Start of Data for analysis

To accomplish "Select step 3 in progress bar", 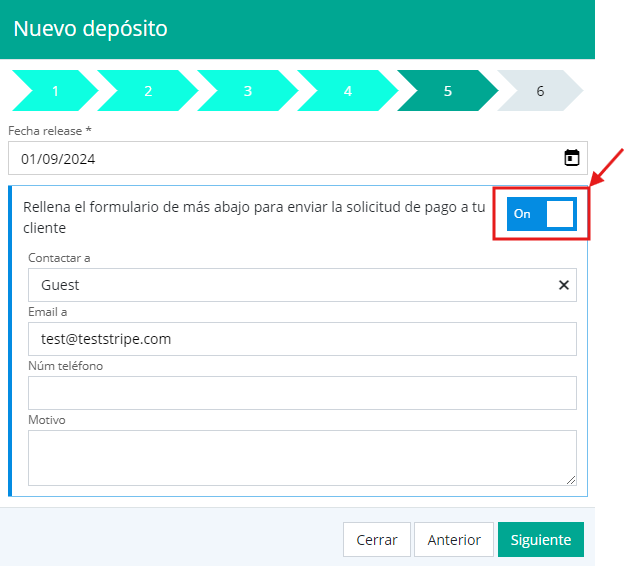I will point(247,91).
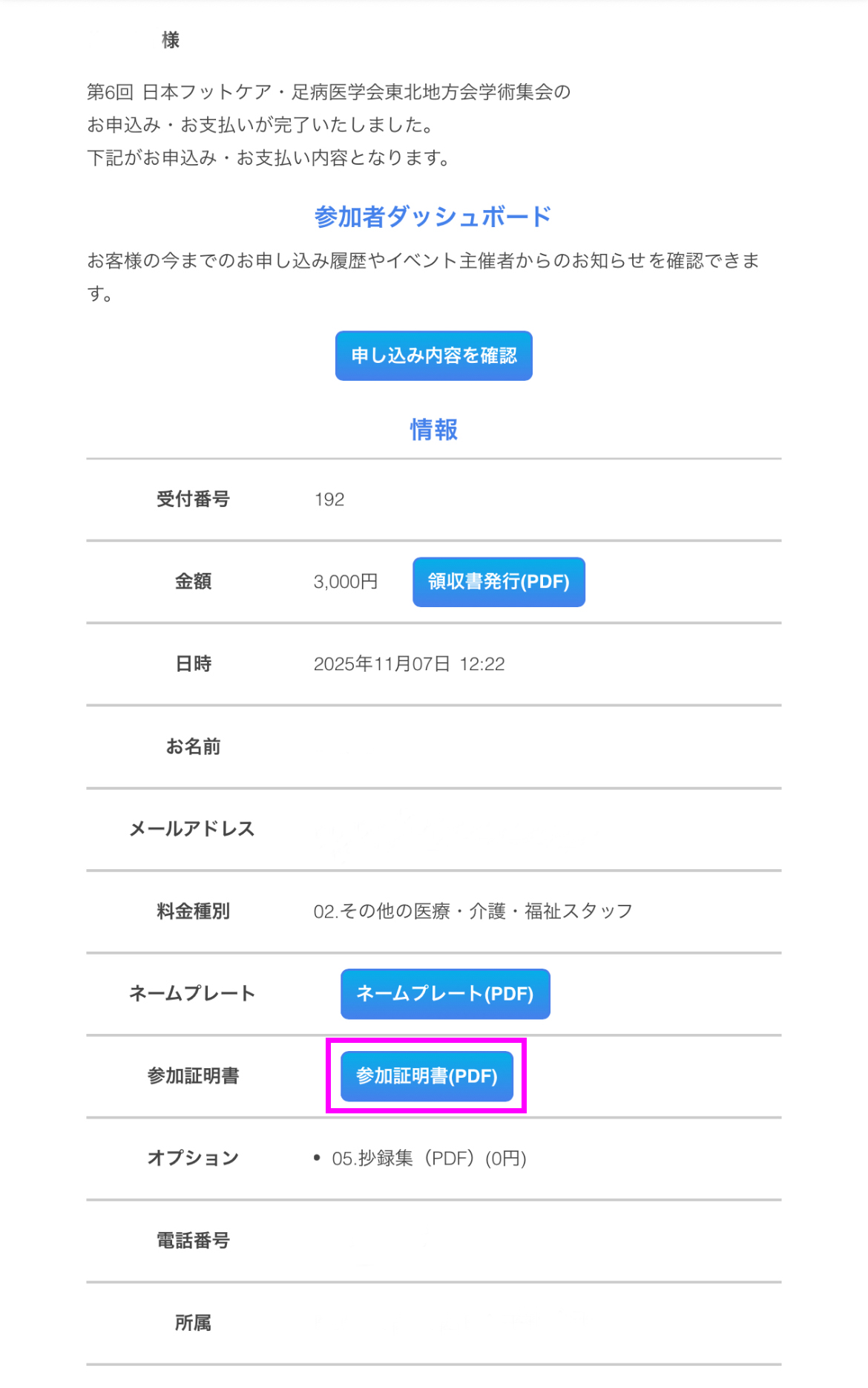868x1388 pixels.
Task: Open the 参加者ダッシュボード heading link
Action: click(433, 217)
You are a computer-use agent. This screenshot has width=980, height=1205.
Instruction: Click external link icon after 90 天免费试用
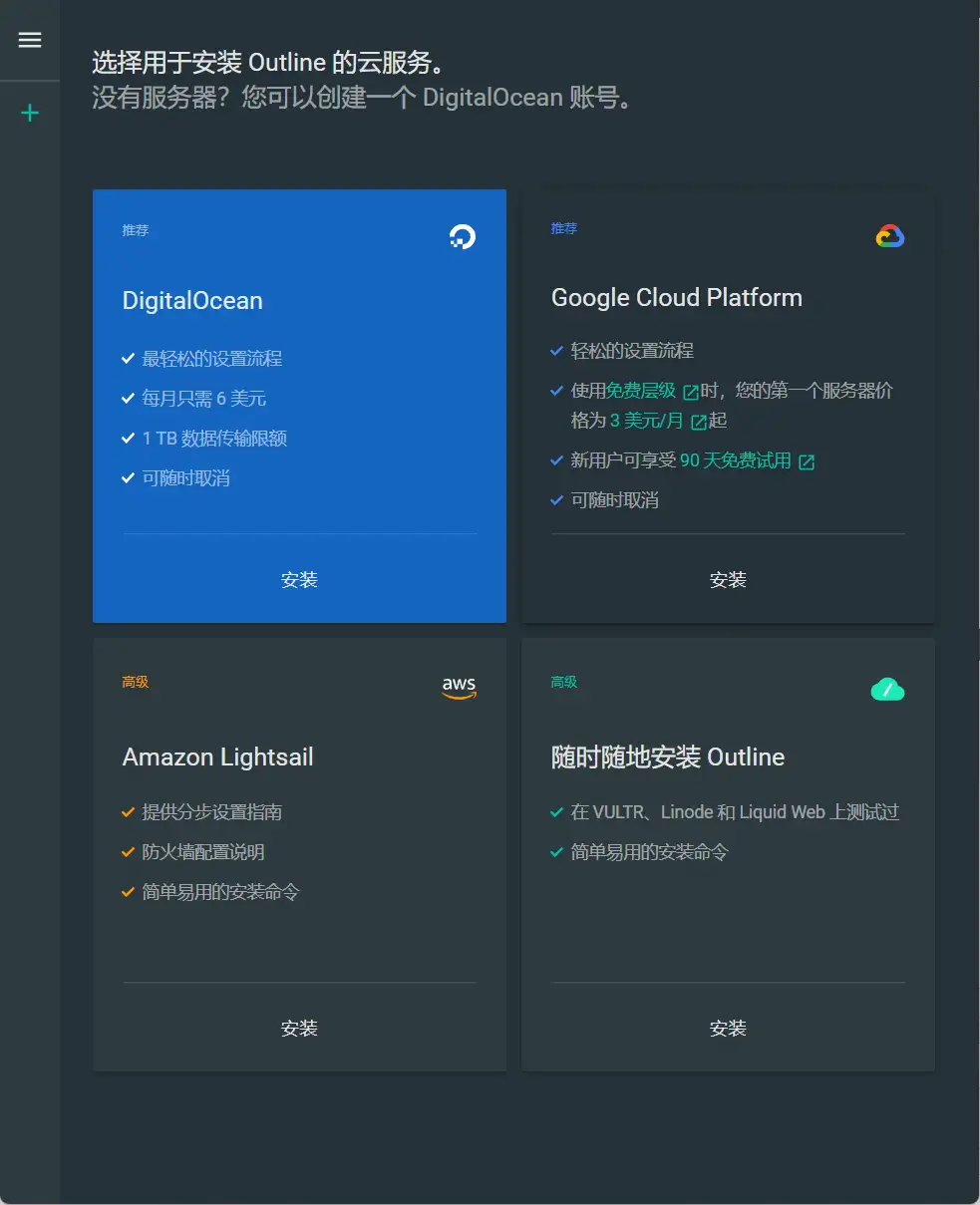pyautogui.click(x=807, y=461)
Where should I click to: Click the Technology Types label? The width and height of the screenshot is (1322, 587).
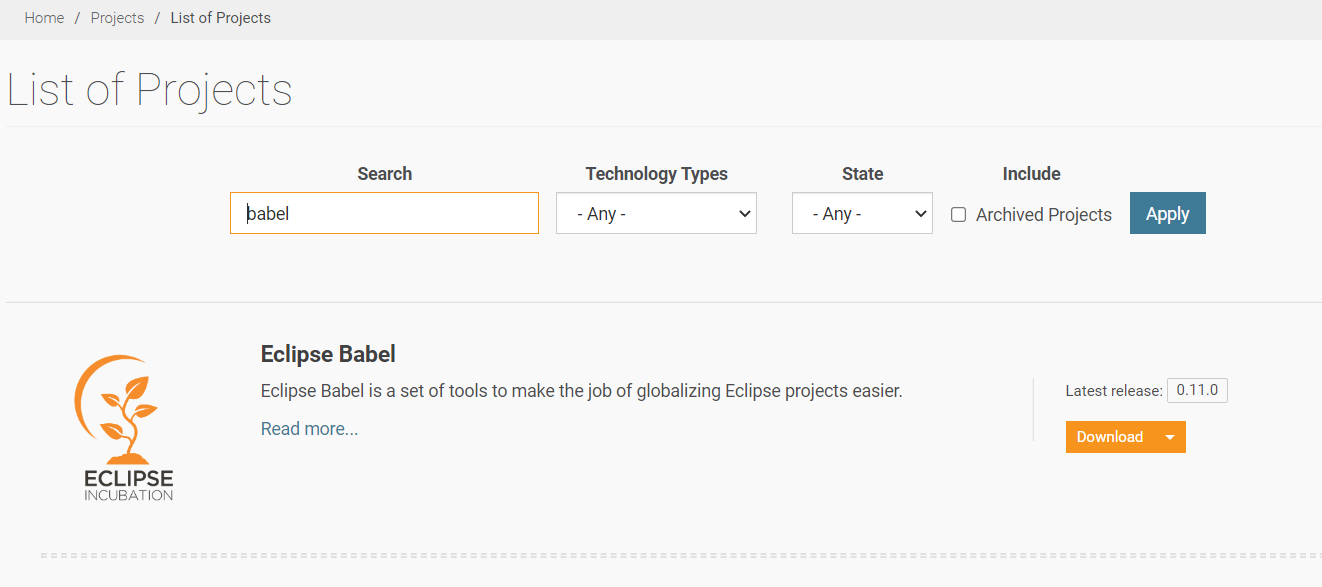click(x=656, y=174)
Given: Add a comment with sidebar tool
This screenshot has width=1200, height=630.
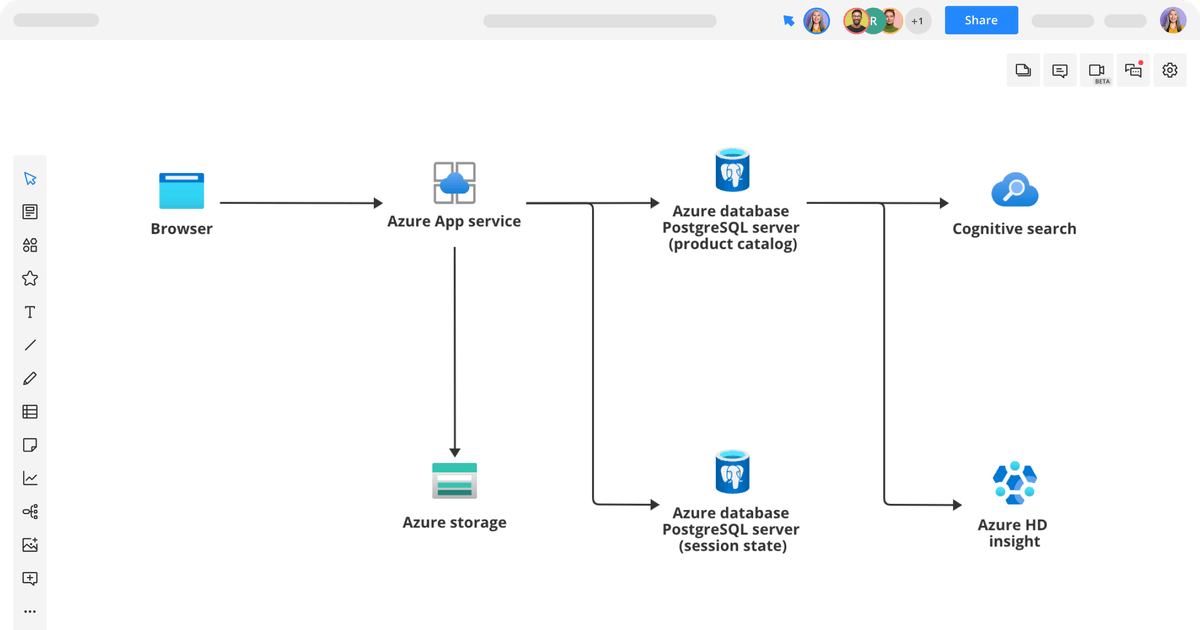Looking at the screenshot, I should tap(30, 578).
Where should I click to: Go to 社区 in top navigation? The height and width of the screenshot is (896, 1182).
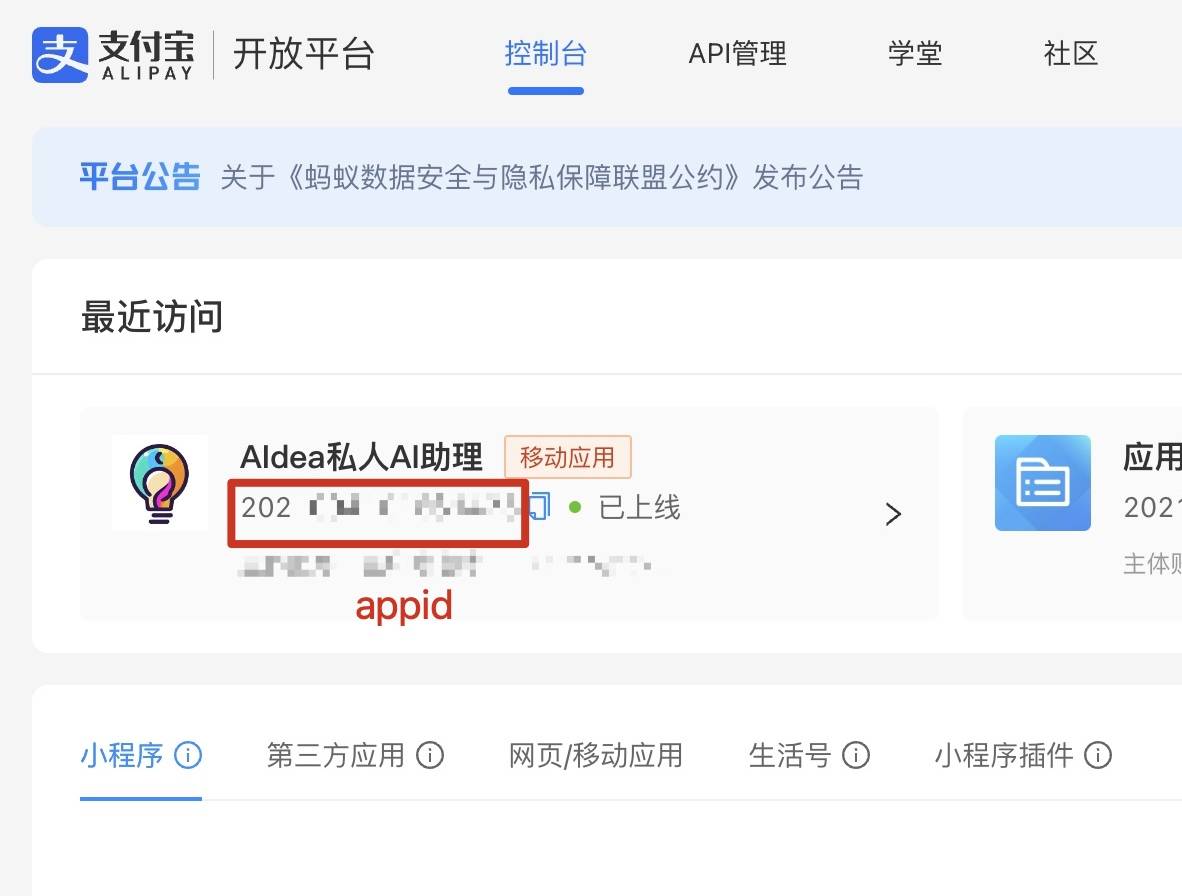tap(1070, 54)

End of Data for analysis

Problem description -
In the records above, find the line containing "Where should I click to: Go", then please restate it and each line after it word for word, pictures excluded.

Written reply -
Where should I click to: Go to 社区 in top navigation? The height and width of the screenshot is (896, 1182).
tap(1070, 54)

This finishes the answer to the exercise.